Não é possível afirmar categoricamente que se Putin fosse mulher, essa guerra não existiria. Mas é possível afirmar com certeza que se as lideranças internacionais não fossem tão marcadas pela masculinidade tóxica, não nos encontraríamos nesse cenário. Já há uma série de líderes que exercem o poder de uma outra maneira.
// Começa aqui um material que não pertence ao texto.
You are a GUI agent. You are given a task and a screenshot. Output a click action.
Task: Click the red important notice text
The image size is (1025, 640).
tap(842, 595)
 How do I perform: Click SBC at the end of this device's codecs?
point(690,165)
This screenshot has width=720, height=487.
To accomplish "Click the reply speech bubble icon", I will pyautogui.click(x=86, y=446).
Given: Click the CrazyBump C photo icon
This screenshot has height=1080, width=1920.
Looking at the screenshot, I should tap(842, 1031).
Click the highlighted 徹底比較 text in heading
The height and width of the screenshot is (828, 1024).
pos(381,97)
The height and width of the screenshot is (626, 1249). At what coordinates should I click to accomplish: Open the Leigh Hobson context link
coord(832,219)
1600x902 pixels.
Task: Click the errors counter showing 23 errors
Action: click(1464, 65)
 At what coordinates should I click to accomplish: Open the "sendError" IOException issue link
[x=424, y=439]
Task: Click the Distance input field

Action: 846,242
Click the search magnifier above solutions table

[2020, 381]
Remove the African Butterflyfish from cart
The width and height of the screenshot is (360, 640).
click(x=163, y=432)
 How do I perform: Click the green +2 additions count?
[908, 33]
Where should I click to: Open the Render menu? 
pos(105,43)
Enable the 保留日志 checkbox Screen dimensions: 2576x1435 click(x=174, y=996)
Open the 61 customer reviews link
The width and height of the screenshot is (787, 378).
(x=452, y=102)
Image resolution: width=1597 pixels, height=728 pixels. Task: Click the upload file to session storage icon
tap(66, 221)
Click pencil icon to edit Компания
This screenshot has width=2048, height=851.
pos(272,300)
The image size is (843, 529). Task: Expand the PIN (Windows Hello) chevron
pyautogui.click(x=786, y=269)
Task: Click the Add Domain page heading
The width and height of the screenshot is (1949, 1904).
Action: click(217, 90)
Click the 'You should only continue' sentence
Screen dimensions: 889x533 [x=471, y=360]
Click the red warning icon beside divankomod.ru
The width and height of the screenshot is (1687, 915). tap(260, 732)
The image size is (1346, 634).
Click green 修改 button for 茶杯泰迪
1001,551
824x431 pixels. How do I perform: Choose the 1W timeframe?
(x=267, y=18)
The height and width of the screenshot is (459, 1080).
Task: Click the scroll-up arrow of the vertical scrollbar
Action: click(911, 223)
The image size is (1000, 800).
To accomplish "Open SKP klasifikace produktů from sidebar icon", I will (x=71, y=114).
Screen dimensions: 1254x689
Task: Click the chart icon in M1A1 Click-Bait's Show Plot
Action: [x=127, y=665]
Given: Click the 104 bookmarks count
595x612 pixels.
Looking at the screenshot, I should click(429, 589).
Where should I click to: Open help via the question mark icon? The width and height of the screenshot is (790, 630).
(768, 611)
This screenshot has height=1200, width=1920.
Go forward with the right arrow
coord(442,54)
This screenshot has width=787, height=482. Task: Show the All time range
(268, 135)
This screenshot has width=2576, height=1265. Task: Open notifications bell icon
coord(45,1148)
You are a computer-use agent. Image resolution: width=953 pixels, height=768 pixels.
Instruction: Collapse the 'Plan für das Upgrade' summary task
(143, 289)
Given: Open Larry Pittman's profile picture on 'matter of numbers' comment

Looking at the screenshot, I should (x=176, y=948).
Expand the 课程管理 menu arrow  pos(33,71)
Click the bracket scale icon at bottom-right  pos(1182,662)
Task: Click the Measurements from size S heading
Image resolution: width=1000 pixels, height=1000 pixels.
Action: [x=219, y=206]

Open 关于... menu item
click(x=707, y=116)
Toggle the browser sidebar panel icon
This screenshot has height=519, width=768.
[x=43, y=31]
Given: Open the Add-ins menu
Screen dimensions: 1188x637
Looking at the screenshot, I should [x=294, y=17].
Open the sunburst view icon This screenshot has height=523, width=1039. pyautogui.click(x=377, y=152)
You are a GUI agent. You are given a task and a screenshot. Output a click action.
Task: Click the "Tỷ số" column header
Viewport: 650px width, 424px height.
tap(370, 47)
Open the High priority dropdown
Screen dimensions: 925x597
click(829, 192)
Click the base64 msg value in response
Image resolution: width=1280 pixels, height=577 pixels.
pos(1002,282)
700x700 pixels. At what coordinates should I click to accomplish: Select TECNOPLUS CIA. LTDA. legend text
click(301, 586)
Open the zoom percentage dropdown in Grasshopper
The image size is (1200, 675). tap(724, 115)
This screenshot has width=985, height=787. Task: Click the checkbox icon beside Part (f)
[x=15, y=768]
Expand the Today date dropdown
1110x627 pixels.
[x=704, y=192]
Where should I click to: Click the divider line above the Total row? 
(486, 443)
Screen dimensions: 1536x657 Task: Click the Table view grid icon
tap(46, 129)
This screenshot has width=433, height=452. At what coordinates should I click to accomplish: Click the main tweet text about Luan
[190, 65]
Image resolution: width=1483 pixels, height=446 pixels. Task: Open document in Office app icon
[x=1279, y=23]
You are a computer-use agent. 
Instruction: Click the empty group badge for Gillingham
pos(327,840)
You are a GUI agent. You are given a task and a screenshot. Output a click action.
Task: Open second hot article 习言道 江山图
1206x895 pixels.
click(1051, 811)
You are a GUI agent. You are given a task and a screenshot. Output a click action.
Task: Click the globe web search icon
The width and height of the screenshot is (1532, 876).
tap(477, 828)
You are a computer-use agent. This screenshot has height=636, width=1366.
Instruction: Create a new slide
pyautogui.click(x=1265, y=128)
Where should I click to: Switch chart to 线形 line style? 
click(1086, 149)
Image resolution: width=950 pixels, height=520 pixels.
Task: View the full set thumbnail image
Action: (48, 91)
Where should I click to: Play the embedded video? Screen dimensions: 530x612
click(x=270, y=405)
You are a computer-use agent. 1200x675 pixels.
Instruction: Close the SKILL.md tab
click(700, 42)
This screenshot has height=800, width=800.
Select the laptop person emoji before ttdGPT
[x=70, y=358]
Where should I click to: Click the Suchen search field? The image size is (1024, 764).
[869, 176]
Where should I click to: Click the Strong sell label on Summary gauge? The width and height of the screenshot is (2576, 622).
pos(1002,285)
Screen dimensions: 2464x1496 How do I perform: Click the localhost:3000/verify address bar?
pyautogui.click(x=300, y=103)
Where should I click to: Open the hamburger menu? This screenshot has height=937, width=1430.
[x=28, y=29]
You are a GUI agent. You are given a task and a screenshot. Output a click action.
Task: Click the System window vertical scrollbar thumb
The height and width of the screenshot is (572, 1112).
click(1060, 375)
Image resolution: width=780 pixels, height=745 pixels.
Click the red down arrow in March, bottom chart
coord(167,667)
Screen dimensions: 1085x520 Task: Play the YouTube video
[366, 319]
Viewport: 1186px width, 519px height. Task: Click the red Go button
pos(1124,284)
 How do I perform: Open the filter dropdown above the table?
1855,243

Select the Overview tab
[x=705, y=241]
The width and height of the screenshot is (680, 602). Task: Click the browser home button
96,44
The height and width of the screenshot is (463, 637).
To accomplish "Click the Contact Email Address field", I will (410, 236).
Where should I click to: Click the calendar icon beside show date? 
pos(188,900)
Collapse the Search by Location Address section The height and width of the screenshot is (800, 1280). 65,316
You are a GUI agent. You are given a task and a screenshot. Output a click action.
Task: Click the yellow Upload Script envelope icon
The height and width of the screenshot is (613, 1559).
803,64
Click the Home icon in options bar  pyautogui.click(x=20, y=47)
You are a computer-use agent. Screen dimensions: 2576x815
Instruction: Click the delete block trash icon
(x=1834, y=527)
Costa e Marcelo, em Portugal, são exemplos de lideranças não truculentas – independentemente de seus posicionamentos políticos distintos. Jacinda Adern, na Nova Zelândia, inaugura um outro modelo de liderança feminina, não dissociada da sua condição de mulher. Por outro lado, igualmente em espectros políticos diferentes Bolsonaro, Putin, Xi Jinping, bem como Trump em seus tempos de governo, e tantos outros seguem reproduzindo lideranças marcadas pela toxicidade. E o resultado disso é a desgraça que estamos presenciando.

Não é preciso romper com os homens para acabar com a guerras. Bem como a solução não está em eleger mulheres que perpetuam essa forma de liderar – basta pensar em figuras como Marine Le Pen. O que é preciso é romper com a masculinidade tóxica, com modelos truculentos e agressivos que ainda acreditam que o respeito se constrói com gritos, tanques de guerra e mortes e não com o pensamento, o diálogo e a construção conjunta.